What do the Irish banks need EUR 56 Bn for?

A question I’ve never heard asked nor answered is what will the Irish banks do with EUR 54 Bn? An injection of that much money into the economy would be counter-productive. Does the money go directly to bondholders / depositors? Total mortgage lending before the bubble was less than EUR 40 Bn if I recall correctly.

Interesting point. My brain is far too booze addled to answer it properly.

We seem be contemplating using long term borrowings to finance short term spending, which is surely a big no-no according to the basics of financial theory I learned at university.

Bit like using a credit car to buy a house, in other words.

It has been discussed in the Nama forum, the basic problem is that they propose give loads of money with no strings attached to property lending machines…they have no capacity to lend save 65% for property . They will still have no capacity to lend properly post bailout . eg Irish Nationwide.

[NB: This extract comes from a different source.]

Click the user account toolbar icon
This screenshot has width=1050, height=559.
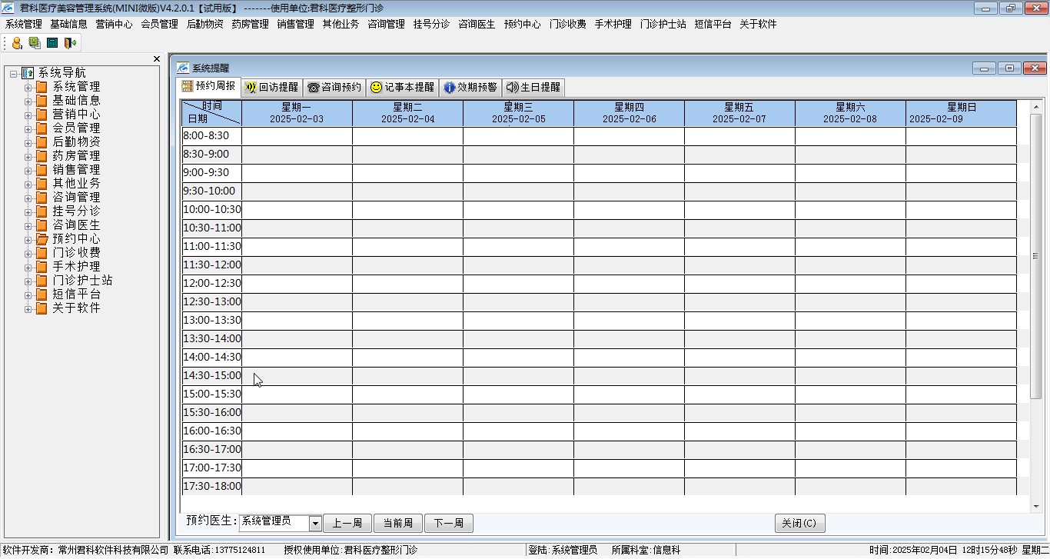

Anthony Leddin is correct when he says it will leave the country , he wrote the only sensible article on it

irishtimes.com/newspaper/fin … 14185.html

I can’t understand this bit. My question is: what does private sector Ireland need EUR 54 Bn for?

But we’ve got six months interest free! It’s like free money! You’d be mad not to use it! :neutral_face:

It’s not going to get it.

In the first place, the banks are losing 77 bn worth of assets. So the NAMA bonds are replacing those x% risk-weighted assets with 0% risk-weighted assets. This has presumably informed the amount paid - how much can be handed over without making the banks insolvent.

Separately there is the issue of capital ratio. As the banks will eat into their equity capital to pay for the losses (essentially, they’ve already issued profits for the rolled-up interest as dividends, so now they have a big minus in their books) they have to raise capital.

How much they raise in excess of regulatory requirement is how much new lending they are going to do. Otherwise, I believe the amount of credit offerred (and indeed demanded) by the economy will shrink for the next two years.

It boils down to this: if every individual of the state takes out a 34,000 euro mortgage to bail out the banks, they may see fit, in a moment of generosity, to advance us a few bob of a loan at punitive interest rates.

But only if we’re nice to them, we’re a sure bet, and they’re feeling generous.